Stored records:
========

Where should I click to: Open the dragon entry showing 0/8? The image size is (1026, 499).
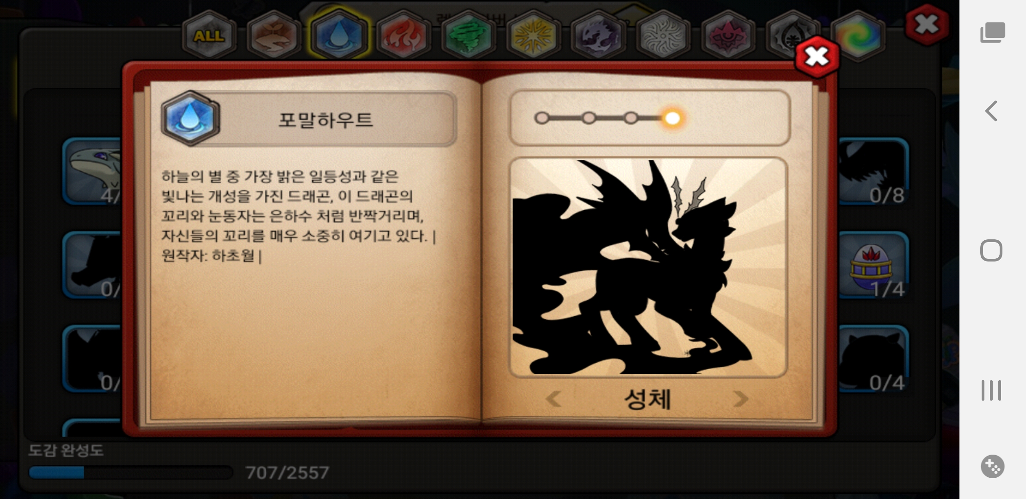[873, 172]
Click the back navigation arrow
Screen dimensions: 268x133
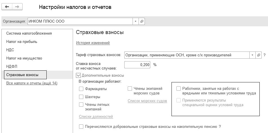(7, 7)
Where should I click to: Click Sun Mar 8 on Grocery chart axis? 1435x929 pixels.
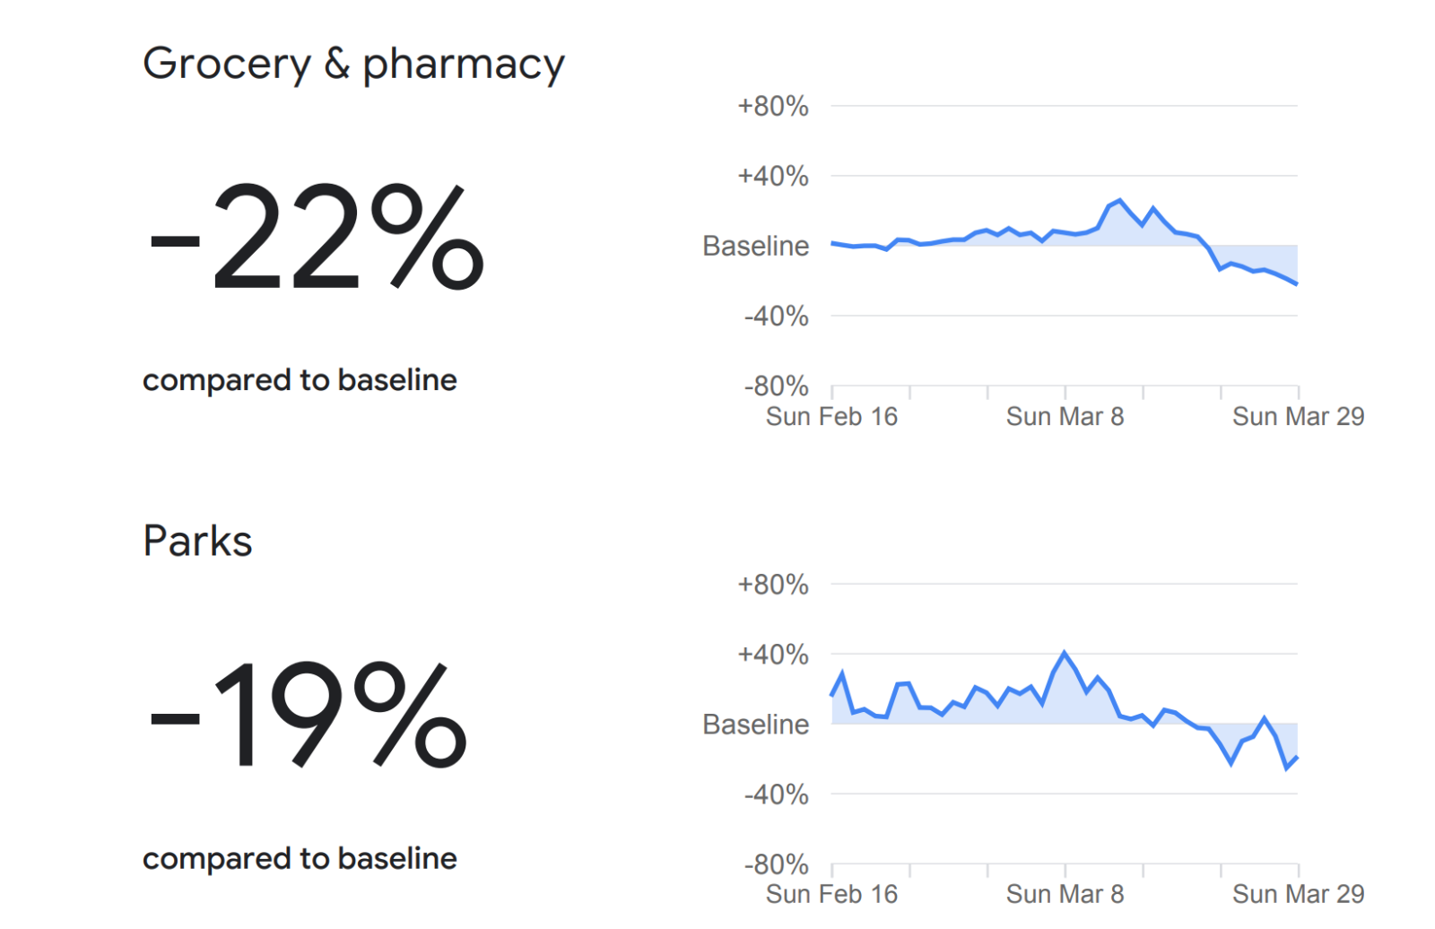point(1065,417)
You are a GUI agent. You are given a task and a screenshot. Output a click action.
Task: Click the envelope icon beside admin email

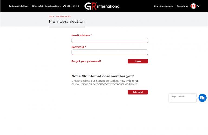coord(33,6)
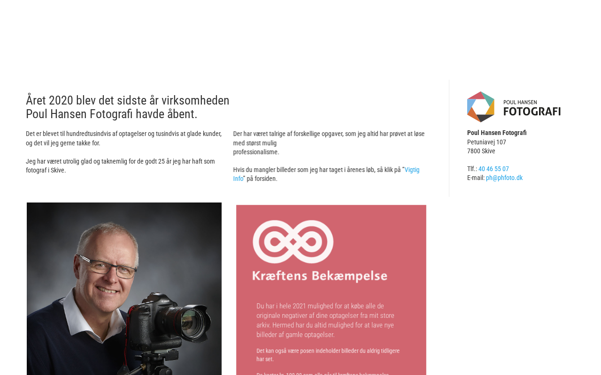The height and width of the screenshot is (375, 601).
Task: Open the phone number link 40 46 55 07
Action: click(x=493, y=169)
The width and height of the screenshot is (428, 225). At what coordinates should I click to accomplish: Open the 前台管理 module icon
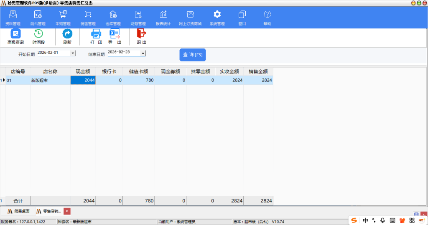(x=38, y=15)
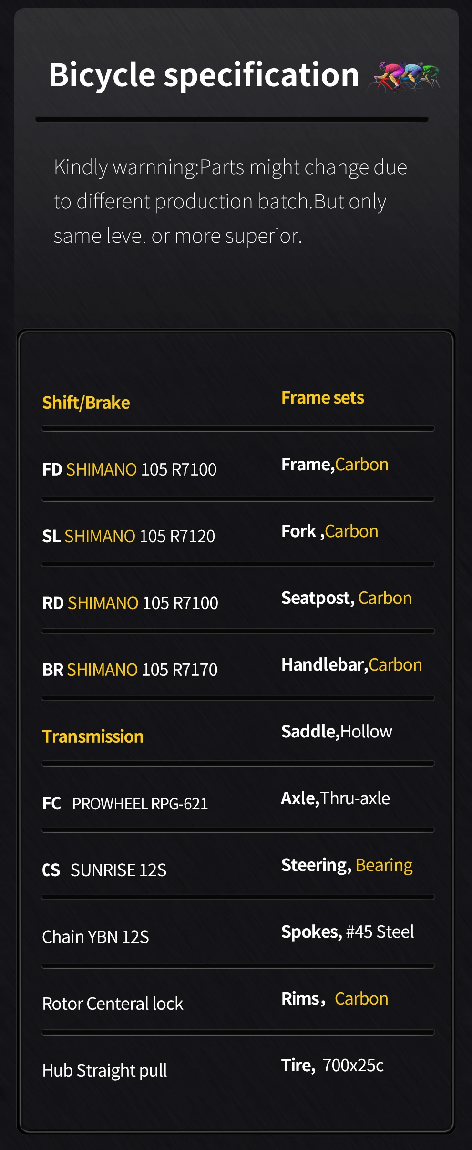Choose the SL SHIMANO 105 R7120 entry
The image size is (472, 1150).
[x=129, y=537]
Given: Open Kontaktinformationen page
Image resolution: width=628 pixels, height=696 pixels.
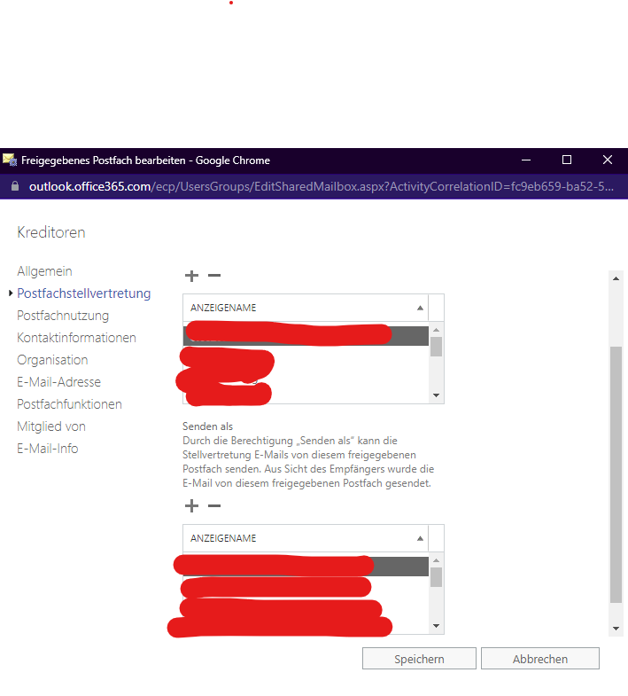Looking at the screenshot, I should pos(76,338).
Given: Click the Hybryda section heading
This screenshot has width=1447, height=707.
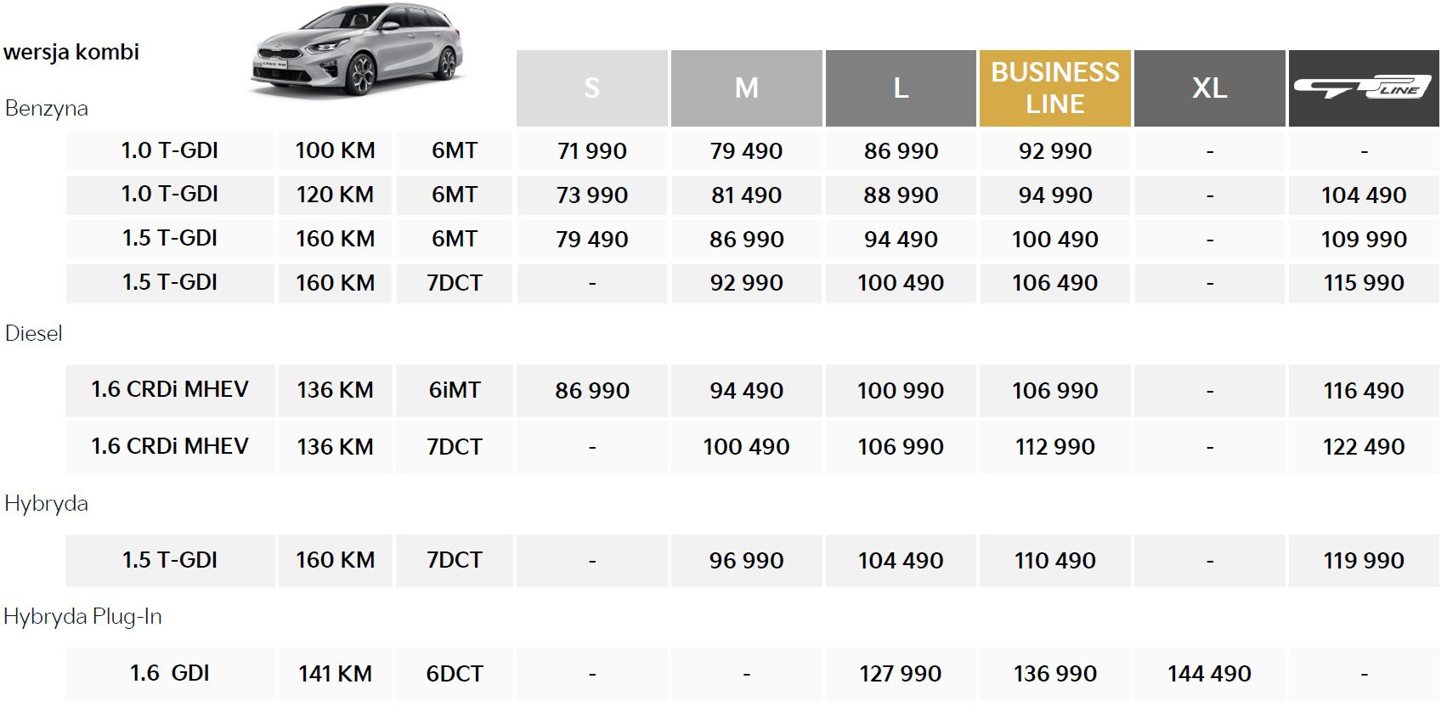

========

→ Assignment: Produce the entries again, word for word, without any of their pictures.

→ Solution:
Where should I click to: Open the dragon entry showing 0/8? The image size is (1026, 499).
[873, 172]
Click the back navigation arrow
Screen dimensions: 268x133
(7, 7)
Where should I click to: Click Sun Mar 8 on Grocery chart axis? 1435x929 pixels.
point(1065,417)
You are a GUI agent. You are given a task and a screenshot. Output a click action.
Task: Click the envelope icon beside admin email

coord(33,6)
The height and width of the screenshot is (375, 601).
Task: Open the phone number link 40 46 55 07
Action: click(x=493, y=169)
The width and height of the screenshot is (428, 225). At what coordinates should I click to accomplish: Open the 前台管理 module icon
(x=38, y=15)
Choose the SL SHIMANO 105 R7120 entry
The image size is (472, 1150).
[x=129, y=537]
Given: Open Kontaktinformationen page
Image resolution: width=628 pixels, height=696 pixels.
Looking at the screenshot, I should pos(76,338).
Given: Click the Hybryda section heading
This screenshot has width=1447, height=707.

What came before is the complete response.